Problem description: Show every line from the data below that includes "will".

(Pixel coordinate grounding data)
= = = = = = =
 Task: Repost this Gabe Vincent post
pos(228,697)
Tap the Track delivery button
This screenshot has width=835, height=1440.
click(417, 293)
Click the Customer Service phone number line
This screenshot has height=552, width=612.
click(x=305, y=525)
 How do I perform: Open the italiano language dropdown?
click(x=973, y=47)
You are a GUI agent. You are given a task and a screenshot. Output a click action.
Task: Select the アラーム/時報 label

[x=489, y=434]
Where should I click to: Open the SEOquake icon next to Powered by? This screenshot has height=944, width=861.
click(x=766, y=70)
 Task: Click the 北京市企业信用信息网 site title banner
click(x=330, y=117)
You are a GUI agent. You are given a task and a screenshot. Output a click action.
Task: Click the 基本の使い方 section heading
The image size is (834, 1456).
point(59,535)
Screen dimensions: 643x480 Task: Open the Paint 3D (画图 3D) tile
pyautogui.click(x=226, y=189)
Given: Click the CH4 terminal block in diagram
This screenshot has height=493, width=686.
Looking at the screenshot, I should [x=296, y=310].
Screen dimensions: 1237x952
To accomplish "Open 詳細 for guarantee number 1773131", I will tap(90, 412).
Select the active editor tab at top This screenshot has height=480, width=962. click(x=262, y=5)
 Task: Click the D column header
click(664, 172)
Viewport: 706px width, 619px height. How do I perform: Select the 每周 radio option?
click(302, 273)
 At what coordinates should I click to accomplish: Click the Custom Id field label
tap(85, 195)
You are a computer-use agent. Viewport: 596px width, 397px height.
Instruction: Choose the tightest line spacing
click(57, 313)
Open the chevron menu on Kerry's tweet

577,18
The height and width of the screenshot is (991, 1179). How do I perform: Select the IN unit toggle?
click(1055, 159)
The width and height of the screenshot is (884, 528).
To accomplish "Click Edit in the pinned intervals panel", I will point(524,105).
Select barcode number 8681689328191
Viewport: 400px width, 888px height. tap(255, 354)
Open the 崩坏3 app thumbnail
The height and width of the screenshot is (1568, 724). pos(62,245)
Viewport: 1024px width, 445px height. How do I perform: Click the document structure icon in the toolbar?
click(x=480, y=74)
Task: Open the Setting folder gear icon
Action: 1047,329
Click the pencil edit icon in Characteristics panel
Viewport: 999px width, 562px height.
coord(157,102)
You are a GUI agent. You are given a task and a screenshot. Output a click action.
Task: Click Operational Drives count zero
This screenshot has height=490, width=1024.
= = = = = = =
Output of the exercise:
To accomplish "Open 詳細 for guarantee number 1773131", I will tap(90, 412).
To accomplish "Click Edit in the pinned intervals panel", I will point(524,105).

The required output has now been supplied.